= TASK OBJECTIVE =
Please reproduce all of the following rows word for word, keeping every line unchanged and in its original order.

= DATA SUPPLIED =
- - - - -

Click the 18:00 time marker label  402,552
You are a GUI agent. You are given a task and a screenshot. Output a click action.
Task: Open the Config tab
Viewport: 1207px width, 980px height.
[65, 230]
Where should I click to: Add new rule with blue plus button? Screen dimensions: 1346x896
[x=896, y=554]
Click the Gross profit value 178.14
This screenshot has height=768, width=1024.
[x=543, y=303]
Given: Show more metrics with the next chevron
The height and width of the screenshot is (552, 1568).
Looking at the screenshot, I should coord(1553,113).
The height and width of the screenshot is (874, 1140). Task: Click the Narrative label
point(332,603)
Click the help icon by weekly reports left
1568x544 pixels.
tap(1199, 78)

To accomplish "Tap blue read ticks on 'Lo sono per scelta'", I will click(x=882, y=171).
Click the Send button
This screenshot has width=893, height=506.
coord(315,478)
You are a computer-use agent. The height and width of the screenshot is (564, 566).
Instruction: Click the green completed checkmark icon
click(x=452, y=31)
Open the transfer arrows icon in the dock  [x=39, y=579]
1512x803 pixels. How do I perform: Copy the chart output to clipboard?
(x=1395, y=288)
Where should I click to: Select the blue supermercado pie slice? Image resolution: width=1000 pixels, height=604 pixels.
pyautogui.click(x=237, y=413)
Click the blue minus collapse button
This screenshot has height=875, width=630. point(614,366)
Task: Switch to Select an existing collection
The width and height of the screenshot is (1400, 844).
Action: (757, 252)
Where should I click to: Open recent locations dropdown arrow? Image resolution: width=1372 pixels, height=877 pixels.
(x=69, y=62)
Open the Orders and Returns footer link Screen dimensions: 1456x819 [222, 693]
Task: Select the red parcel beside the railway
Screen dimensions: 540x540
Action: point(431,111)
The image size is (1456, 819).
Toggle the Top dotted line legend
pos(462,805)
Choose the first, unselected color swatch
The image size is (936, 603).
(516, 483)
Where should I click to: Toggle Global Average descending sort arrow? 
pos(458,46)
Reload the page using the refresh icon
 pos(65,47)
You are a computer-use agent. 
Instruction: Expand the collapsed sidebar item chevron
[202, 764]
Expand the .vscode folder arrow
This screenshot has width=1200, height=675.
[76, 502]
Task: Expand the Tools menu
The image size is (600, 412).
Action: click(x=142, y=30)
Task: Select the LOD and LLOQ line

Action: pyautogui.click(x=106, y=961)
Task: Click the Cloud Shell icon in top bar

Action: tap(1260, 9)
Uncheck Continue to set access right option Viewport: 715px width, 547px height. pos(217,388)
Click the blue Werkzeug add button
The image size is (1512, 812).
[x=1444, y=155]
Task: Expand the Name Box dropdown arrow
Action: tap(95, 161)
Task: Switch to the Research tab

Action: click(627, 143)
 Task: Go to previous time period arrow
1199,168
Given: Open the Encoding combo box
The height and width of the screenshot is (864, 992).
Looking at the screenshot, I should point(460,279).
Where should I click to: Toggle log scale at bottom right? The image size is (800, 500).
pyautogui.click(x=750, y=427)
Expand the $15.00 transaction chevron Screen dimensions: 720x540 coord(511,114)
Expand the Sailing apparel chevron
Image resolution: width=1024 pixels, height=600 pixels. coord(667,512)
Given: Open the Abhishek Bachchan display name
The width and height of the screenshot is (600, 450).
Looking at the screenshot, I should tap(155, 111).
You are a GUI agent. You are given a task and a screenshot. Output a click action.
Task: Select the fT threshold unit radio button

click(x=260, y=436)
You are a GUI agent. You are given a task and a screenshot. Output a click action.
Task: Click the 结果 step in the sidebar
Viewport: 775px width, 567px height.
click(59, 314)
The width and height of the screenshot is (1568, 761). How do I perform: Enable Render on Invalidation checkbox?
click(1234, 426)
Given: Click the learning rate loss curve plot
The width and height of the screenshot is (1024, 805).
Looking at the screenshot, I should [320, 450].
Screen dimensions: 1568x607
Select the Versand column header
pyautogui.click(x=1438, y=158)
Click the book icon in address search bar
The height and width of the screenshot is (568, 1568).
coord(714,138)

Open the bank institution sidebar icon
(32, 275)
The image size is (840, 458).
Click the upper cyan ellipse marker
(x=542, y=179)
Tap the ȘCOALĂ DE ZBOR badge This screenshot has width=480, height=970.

- - - - -

= FINISHED ANSWER =
Click the 18:00 time marker label  402,552
You are a GUI agent. You are given a task and a screenshot. Output a click action.
Task: Open the Config tab
Viewport: 1207px width, 980px height.
[65, 230]
Where should I click to: Add new rule with blue plus button? Screen dimensions: 1346x896
[x=896, y=554]
Click the Gross profit value 178.14
This screenshot has height=768, width=1024.
[x=543, y=303]
Given: Show more metrics with the next chevron
The height and width of the screenshot is (552, 1568).
Looking at the screenshot, I should coord(1553,113).
The height and width of the screenshot is (874, 1140). Task: Click the Narrative label
point(332,603)
Click the help icon by weekly reports left
1568x544 pixels.
tap(1199, 78)

To accomplish "Tap blue read ticks on 'Lo sono per scelta'", I will click(x=882, y=171).
Click the Send button
This screenshot has width=893, height=506.
coord(315,478)
You are a computer-use agent. The height and width of the screenshot is (564, 566).
Instruction: Click the green completed checkmark icon
click(x=452, y=31)
Open the transfer arrows icon in the dock  [x=39, y=579]
1512x803 pixels. How do I perform: Copy the chart output to clipboard?
(x=1395, y=288)
Where should I click to: Select the blue supermercado pie slice? Image resolution: width=1000 pixels, height=604 pixels.
pyautogui.click(x=237, y=413)
Click the blue minus collapse button
This screenshot has height=875, width=630. point(614,366)
Task: Switch to Select an existing collection
The width and height of the screenshot is (1400, 844).
Action: (757, 252)
Where should I click to: Open recent locations dropdown arrow? Image resolution: width=1372 pixels, height=877 pixels.
(x=69, y=62)
Open the Orders and Returns footer link Screen dimensions: 1456x819 [222, 693]
Task: Select the red parcel beside the railway
Screen dimensions: 540x540
Action: point(431,111)
The image size is (1456, 819).
Toggle the Top dotted line legend
pos(462,805)
Choose the first, unselected color swatch
The image size is (936, 603).
(516, 483)
Where should I click to: Toggle Global Average descending sort arrow? 
pos(458,46)
Reload the page using the refresh icon
 pos(65,47)
You are a computer-use agent. 
Instruction: Expand the collapsed sidebar item chevron
[202, 764]
Expand the .vscode folder arrow
This screenshot has width=1200, height=675.
[76, 502]
Task: Expand the Tools menu
The image size is (600, 412).
Action: click(x=142, y=30)
Task: Select the LOD and LLOQ line

Action: pyautogui.click(x=106, y=961)
Task: Click the Cloud Shell icon in top bar

Action: tap(1260, 9)
Uncheck Continue to set access right option Viewport: 715px width, 547px height. pos(217,388)
Click the blue Werkzeug add button
The image size is (1512, 812).
[x=1444, y=155]
Task: Expand the Name Box dropdown arrow
Action: tap(95, 161)
Task: Switch to the Research tab

Action: click(627, 143)
 Task: Go to previous time period arrow
1199,168
Given: Open the Encoding combo box
The height and width of the screenshot is (864, 992).
Looking at the screenshot, I should point(460,279).
Where should I click to: Toggle log scale at bottom right? The image size is (800, 500).
pyautogui.click(x=750, y=427)
Expand the $15.00 transaction chevron Screen dimensions: 720x540 coord(511,114)
Expand the Sailing apparel chevron
Image resolution: width=1024 pixels, height=600 pixels. coord(667,512)
Given: Open the Abhishek Bachchan display name
The width and height of the screenshot is (600, 450).
Looking at the screenshot, I should tap(155, 111).
You are a GUI agent. You are given a task and a screenshot. Output a click action.
Task: Select the fT threshold unit radio button

click(x=260, y=436)
You are a GUI agent. You are given a task and a screenshot. Output a click action.
Task: Click the 结果 step in the sidebar
Viewport: 775px width, 567px height.
click(59, 314)
The width and height of the screenshot is (1568, 761). How do I perform: Enable Render on Invalidation checkbox?
click(1234, 426)
Given: Click the learning rate loss curve plot
The width and height of the screenshot is (1024, 805).
Looking at the screenshot, I should [320, 450].
Screen dimensions: 1568x607
Select the Versand column header
pyautogui.click(x=1438, y=158)
Click the book icon in address search bar
The height and width of the screenshot is (568, 1568).
coord(714,138)

Open the bank institution sidebar icon
(32, 275)
The image size is (840, 458).
Click the upper cyan ellipse marker
(x=542, y=179)
Tap the ȘCOALĂ DE ZBOR badge This screenshot has width=480, height=970.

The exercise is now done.